Publisher: Phaidon Press
ISBN: 9780714865492
Category : Cooking
Languages : en
Pages : 0
Book Description
Exploring social and environmental issues through gastronomy.
The Allure of Charleston
Author: Susan Sully
Publisher: Rizzoli Publications
ISBN: 0847871576
Category : House & Home
Languages : en
Pages : 242
Book Description
The Allure of Charleston celebrates this historic city’s eighteenth- and nineteenth-century styles and demonstrates how they continue to be employed and updated by design professionals today. Anyone who loves houses and interiors loves Charleston. The Allure of Charleston shows why by delving into the architecture and interiors of the past and present. Exploring the question of what makes Charleston so distinct, Sully demonstrates why the language of its architecture, interior design, and gardens is so versatile and enduring. Examples of Georgian, Federal, and Greek Revival architecture and of rooms containing an array of English, European, and American decorative details convey the complex harmony that characterizes the city’s houses.
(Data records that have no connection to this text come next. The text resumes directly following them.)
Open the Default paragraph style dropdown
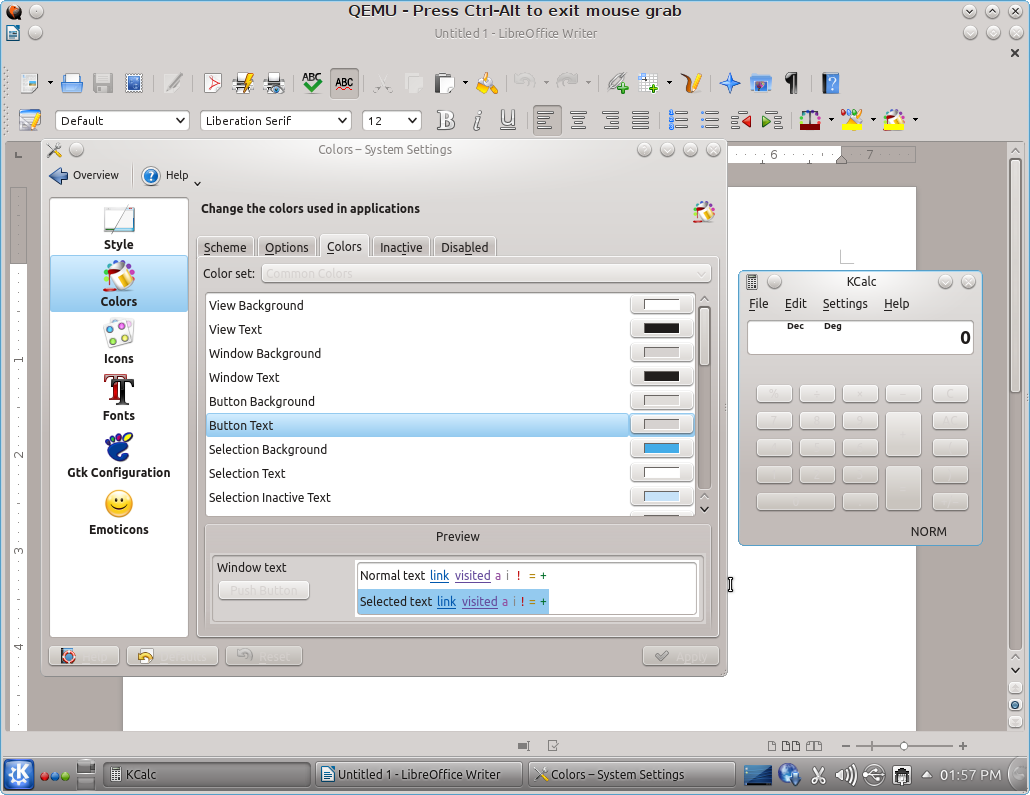This screenshot has height=795, width=1030. pyautogui.click(x=180, y=121)
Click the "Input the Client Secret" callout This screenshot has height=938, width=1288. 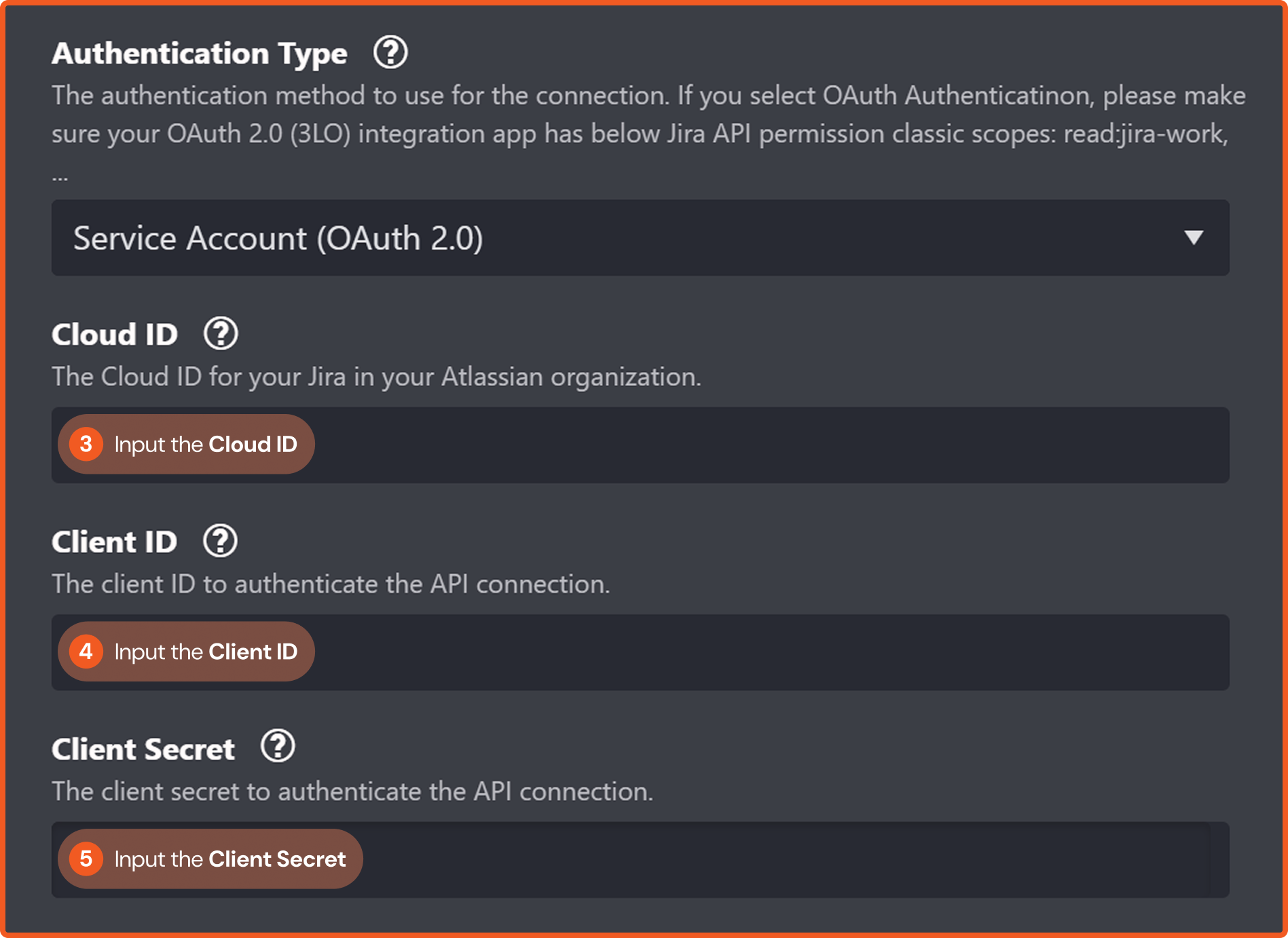pyautogui.click(x=229, y=859)
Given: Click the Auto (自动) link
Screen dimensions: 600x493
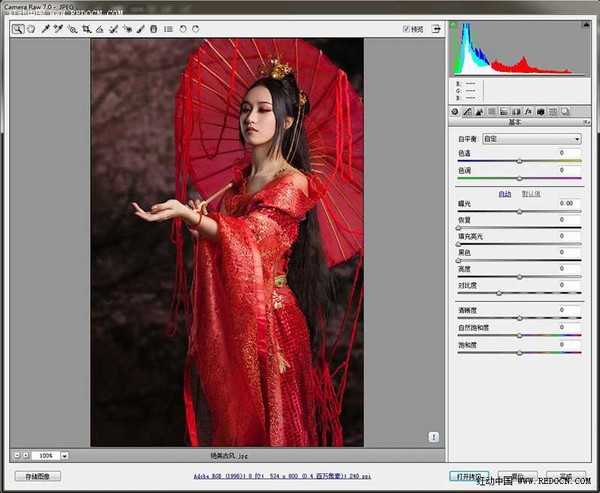Looking at the screenshot, I should point(505,193).
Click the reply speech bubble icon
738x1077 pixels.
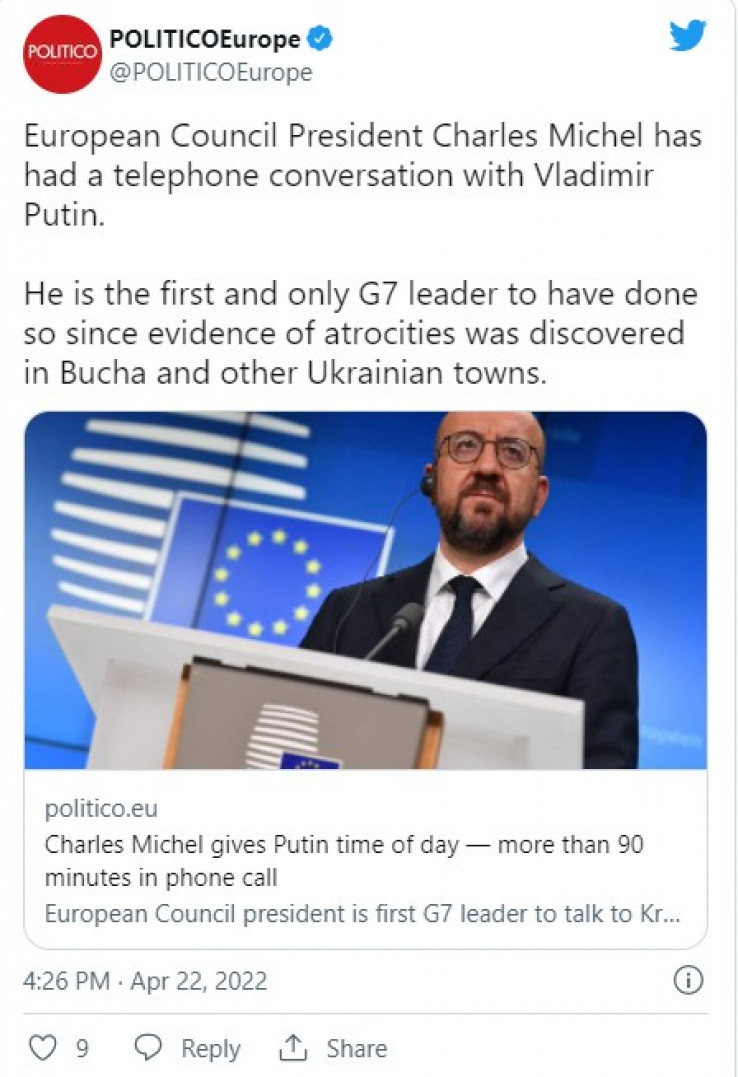148,1048
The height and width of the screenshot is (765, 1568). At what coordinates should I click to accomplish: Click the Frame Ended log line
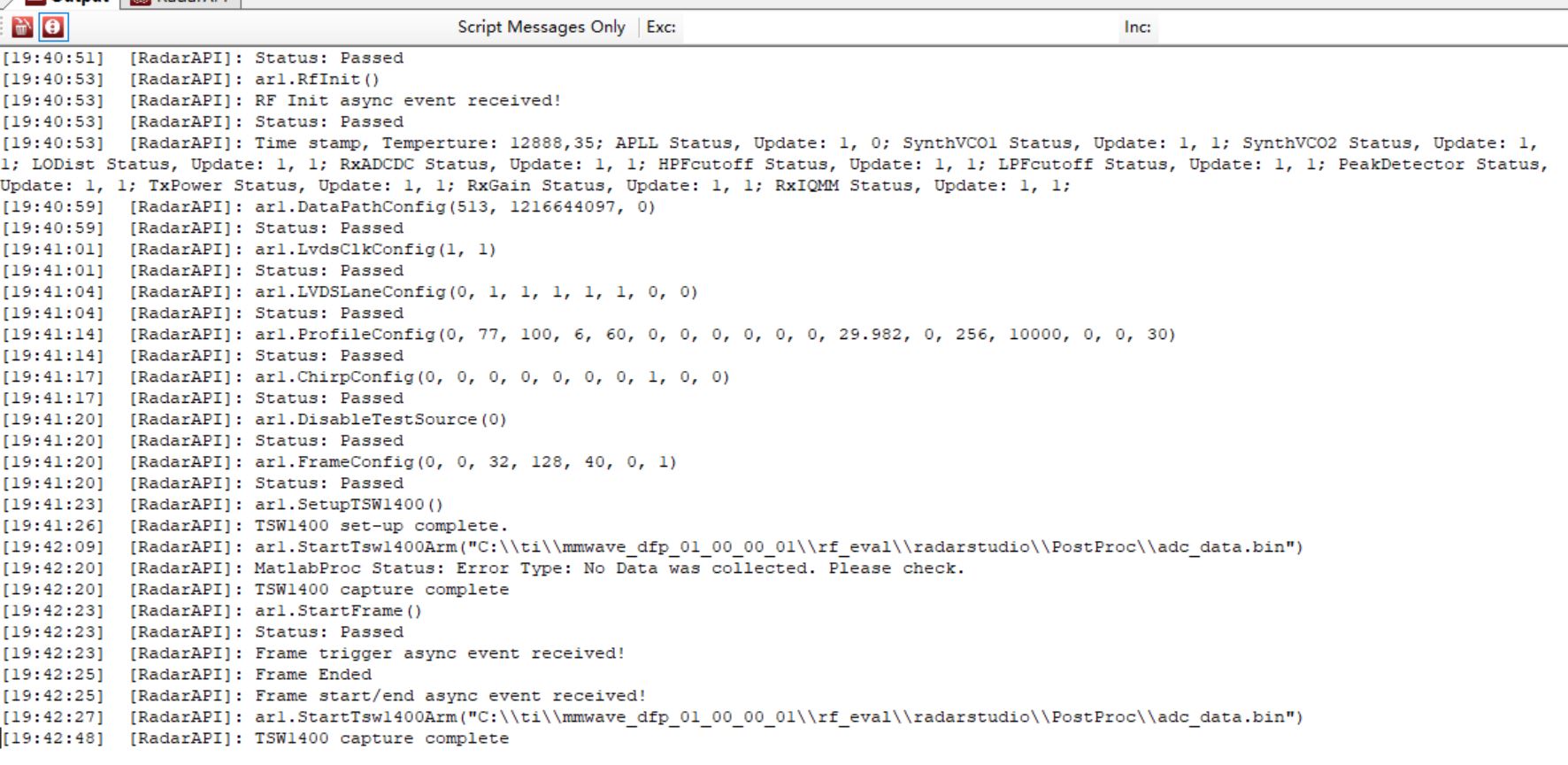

Featuring historic masterpieces including Drayton Hall, the Nathaniel Russell House, and Middleton Place, this volume also offers a look at present-day residences, among them a new house built faithfully to colonial style, a charming eighteenth-century dwelling with modern updates, a stunning Georgian town-house with a contemporary addition, and a sophisticated Federal home. The Allure of Charleston also includes a visual lexicon presenting the individual elements—wrought iron gates, garden statuary, pastel plaster walls, refined porcelain—that comprise the city’s style, making this exquisite book both informative and inspiring.
Publisher: Rizzoli Publications
ISBN: 0847871576
Category : House & Home
Languages : en
Pages : 242
Book Description
The Allure of Charleston celebrates this historic city’s eighteenth- and nineteenth-century styles and demonstrates how they continue to be employed and updated by design professionals today. Anyone who loves houses and interiors loves Charleston. The Allure of Charleston shows why by delving into the architecture and interiors of the past and present. Exploring the question of what makes Charleston so distinct, Sully demonstrates why the language of its architecture, interior design, and gardens is so versatile and enduring. Examples of Georgian, Federal, and Greek Revival architecture and of rooms containing an array of English, European, and American decorative details convey the complex harmony that characterizes the city’s houses. Featuring historic masterpieces including Drayton Hall, the Nathaniel Russell House, and Middleton Place, this volume also offers a look at present-day residences, among them a new house built faithfully to colonial style, a charming eighteenth-century dwelling with modern updates, a stunning Georgian town-house with a contemporary addition, and a sophisticated Federal home. The Allure of Charleston also includes a visual lexicon presenting the individual elements—wrought iron gates, garden statuary, pastel plaster walls, refined porcelain—that comprise the city’s style, making this exquisite book both informative and inspiring.